# [PROBLEM TO SOLVE]
Could you write the entries out again, exactly as they appear?

** SOURCE DATA follows **

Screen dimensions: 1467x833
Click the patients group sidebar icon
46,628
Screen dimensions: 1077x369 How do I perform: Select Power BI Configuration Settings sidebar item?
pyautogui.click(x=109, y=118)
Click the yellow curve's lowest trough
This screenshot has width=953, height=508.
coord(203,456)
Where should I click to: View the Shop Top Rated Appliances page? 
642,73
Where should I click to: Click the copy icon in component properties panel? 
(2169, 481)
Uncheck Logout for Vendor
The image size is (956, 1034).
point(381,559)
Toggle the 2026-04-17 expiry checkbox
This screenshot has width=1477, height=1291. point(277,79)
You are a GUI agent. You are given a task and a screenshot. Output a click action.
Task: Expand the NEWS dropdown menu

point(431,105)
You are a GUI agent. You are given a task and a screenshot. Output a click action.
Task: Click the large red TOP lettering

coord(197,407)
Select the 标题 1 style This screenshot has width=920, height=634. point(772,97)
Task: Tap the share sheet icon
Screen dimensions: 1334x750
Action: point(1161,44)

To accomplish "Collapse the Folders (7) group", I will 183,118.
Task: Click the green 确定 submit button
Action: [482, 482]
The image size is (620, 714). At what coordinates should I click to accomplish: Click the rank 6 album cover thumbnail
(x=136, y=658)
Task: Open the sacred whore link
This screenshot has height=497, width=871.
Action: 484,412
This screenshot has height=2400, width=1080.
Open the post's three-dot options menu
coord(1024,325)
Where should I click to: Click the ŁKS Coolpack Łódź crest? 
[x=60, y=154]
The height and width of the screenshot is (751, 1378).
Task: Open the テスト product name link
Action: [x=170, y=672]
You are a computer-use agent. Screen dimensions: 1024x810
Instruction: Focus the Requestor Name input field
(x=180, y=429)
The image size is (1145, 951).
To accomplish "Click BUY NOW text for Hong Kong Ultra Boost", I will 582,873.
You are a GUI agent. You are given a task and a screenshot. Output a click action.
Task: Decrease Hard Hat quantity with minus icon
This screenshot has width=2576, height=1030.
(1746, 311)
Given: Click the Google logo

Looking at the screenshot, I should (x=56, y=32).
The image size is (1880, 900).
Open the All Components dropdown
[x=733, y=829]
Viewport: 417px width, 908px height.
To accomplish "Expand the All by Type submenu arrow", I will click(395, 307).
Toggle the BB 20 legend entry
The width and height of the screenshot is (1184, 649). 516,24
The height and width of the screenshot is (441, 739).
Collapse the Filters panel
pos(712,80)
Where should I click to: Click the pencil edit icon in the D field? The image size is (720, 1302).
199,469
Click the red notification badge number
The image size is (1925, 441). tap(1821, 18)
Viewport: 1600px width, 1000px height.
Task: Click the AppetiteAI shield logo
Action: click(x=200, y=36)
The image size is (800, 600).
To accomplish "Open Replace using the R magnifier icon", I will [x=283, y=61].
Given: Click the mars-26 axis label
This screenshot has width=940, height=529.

** End of SOURCE DATA **

# [WORKED SOLUTION]
Screen dimensions: 1467x833
Click the patients group sidebar icon
46,628
Screen dimensions: 1077x369 How do I perform: Select Power BI Configuration Settings sidebar item?
pyautogui.click(x=109, y=118)
Click the yellow curve's lowest trough
This screenshot has width=953, height=508.
coord(203,456)
Where should I click to: View the Shop Top Rated Appliances page? 
642,73
Where should I click to: Click the copy icon in component properties panel? 
(2169, 481)
Uncheck Logout for Vendor
The image size is (956, 1034).
point(381,559)
Toggle the 2026-04-17 expiry checkbox
This screenshot has width=1477, height=1291. point(277,79)
You are a GUI agent. You are given a task and a screenshot. Output a click action.
Task: Expand the NEWS dropdown menu

point(431,105)
You are a GUI agent. You are given a task and a screenshot. Output a click action.
Task: Click the large red TOP lettering

coord(197,407)
Select the 标题 1 style This screenshot has width=920, height=634. point(772,97)
Task: Tap the share sheet icon
Screen dimensions: 1334x750
Action: point(1161,44)

To accomplish "Collapse the Folders (7) group", I will 183,118.
Task: Click the green 确定 submit button
Action: [482, 482]
The image size is (620, 714). At what coordinates should I click to accomplish: Click the rank 6 album cover thumbnail
(x=136, y=658)
Task: Open the sacred whore link
This screenshot has height=497, width=871.
Action: 484,412
This screenshot has height=2400, width=1080.
Open the post's three-dot options menu
coord(1024,325)
Where should I click to: Click the ŁKS Coolpack Łódź crest? 
[x=60, y=154]
The height and width of the screenshot is (751, 1378).
Task: Open the テスト product name link
Action: [x=170, y=672]
You are a computer-use agent. Screen dimensions: 1024x810
Instruction: Focus the Requestor Name input field
(x=180, y=429)
The image size is (1145, 951).
To accomplish "Click BUY NOW text for Hong Kong Ultra Boost", I will 582,873.
You are a GUI agent. You are given a task and a screenshot. Output a click action.
Task: Decrease Hard Hat quantity with minus icon
This screenshot has width=2576, height=1030.
(1746, 311)
Given: Click the Google logo

Looking at the screenshot, I should (x=56, y=32).
The image size is (1880, 900).
Open the All Components dropdown
[x=733, y=829]
Viewport: 417px width, 908px height.
To accomplish "Expand the All by Type submenu arrow", I will click(395, 307).
Toggle the BB 20 legend entry
The width and height of the screenshot is (1184, 649). 516,24
The height and width of the screenshot is (441, 739).
Collapse the Filters panel
pos(712,80)
Where should I click to: Click the pencil edit icon in the D field? The image size is (720, 1302).
199,469
Click the red notification badge number
The image size is (1925, 441). tap(1821, 18)
Viewport: 1600px width, 1000px height.
Task: Click the AppetiteAI shield logo
Action: click(x=200, y=36)
The image size is (800, 600).
To accomplish "Open Replace using the R magnifier icon", I will [x=283, y=61].
Given: Click the mars-26 axis label
This screenshot has width=940, height=529.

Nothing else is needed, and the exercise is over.